__Try it__.
Write the entries out exactly. Any images they hold stay out of the copy.

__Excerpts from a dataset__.
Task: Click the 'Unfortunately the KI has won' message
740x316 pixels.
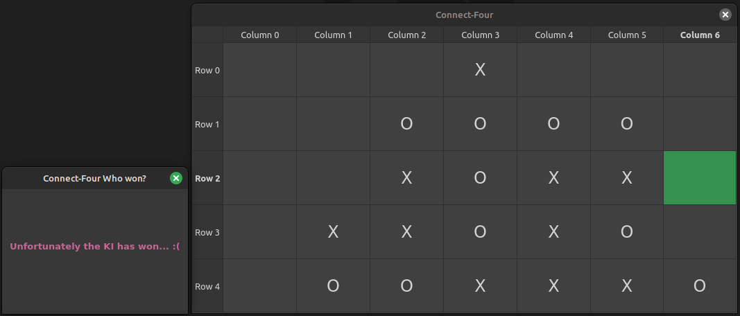Action: [x=95, y=246]
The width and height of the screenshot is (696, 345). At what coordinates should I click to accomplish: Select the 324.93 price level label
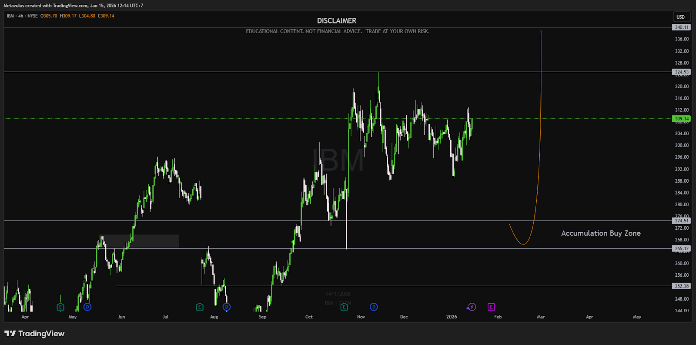[x=681, y=72]
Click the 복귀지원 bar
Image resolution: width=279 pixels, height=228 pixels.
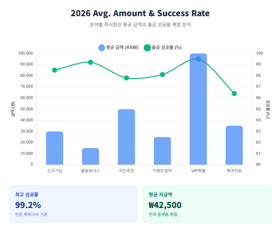tap(234, 145)
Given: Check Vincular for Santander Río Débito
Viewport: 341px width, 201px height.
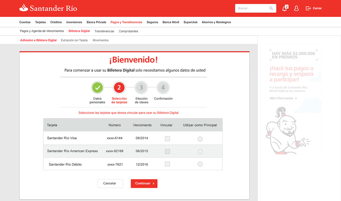Looking at the screenshot, I should [167, 164].
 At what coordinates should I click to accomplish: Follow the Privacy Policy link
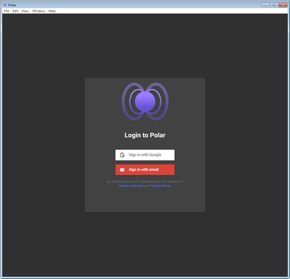coord(160,186)
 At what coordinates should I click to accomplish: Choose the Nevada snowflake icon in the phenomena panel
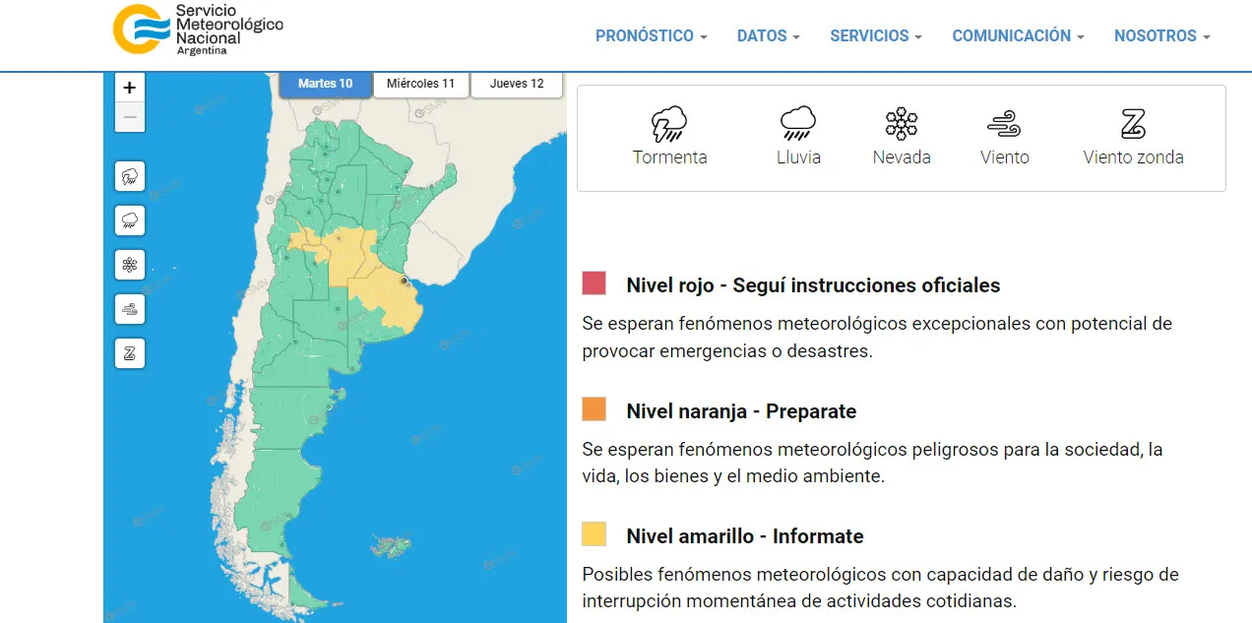point(901,125)
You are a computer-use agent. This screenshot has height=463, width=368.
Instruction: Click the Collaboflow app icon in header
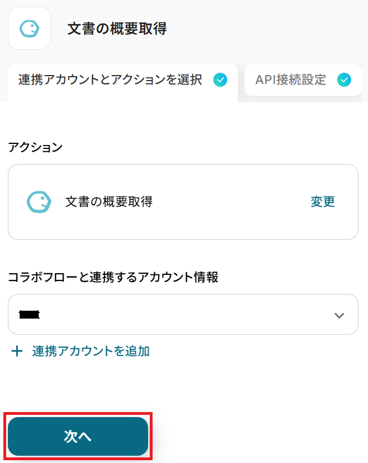click(x=29, y=29)
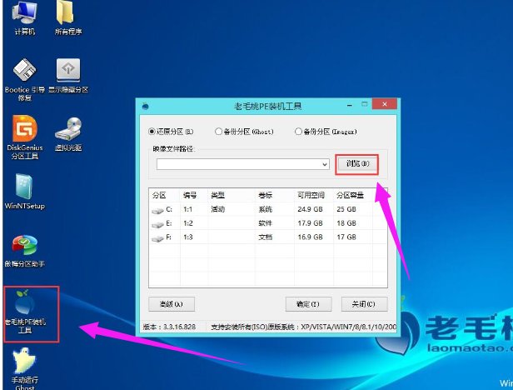Open the 手动运行 Ghost icon
The height and width of the screenshot is (390, 513).
coord(24,363)
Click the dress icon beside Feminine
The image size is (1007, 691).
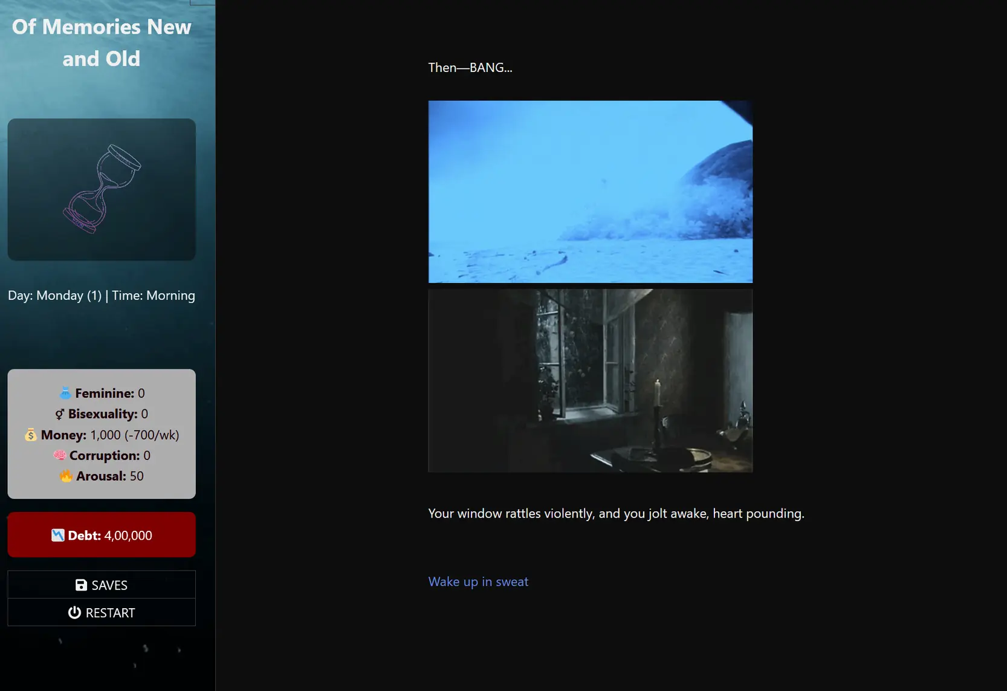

__Output of the task__.
Task: Click the 'Unfortunately the KI has won' message
740x316 pixels.
Action: [x=95, y=246]
The width and height of the screenshot is (696, 345). At what coordinates should I click to accomplish: Select the 324.93 price level label
[x=681, y=72]
Click the 복귀지원 bar
Image resolution: width=279 pixels, height=228 pixels.
tap(234, 145)
Given: Check Vincular for Santander Río Débito
Viewport: 341px width, 201px height.
Looking at the screenshot, I should [167, 164].
 At what coordinates should I click to accomplish: Follow the Privacy Policy link
coord(160,186)
 At what coordinates should I click to accomplish: Choose the Nevada snowflake icon in the phenomena panel
point(901,125)
You are a computer-use agent. This screenshot has height=463, width=368.
Instruction: Click the Collaboflow app icon in header
click(x=29, y=29)
Open the 手动运行 Ghost icon
The height and width of the screenshot is (390, 513).
coord(24,363)
Click the dress icon beside Feminine
The image size is (1007, 691).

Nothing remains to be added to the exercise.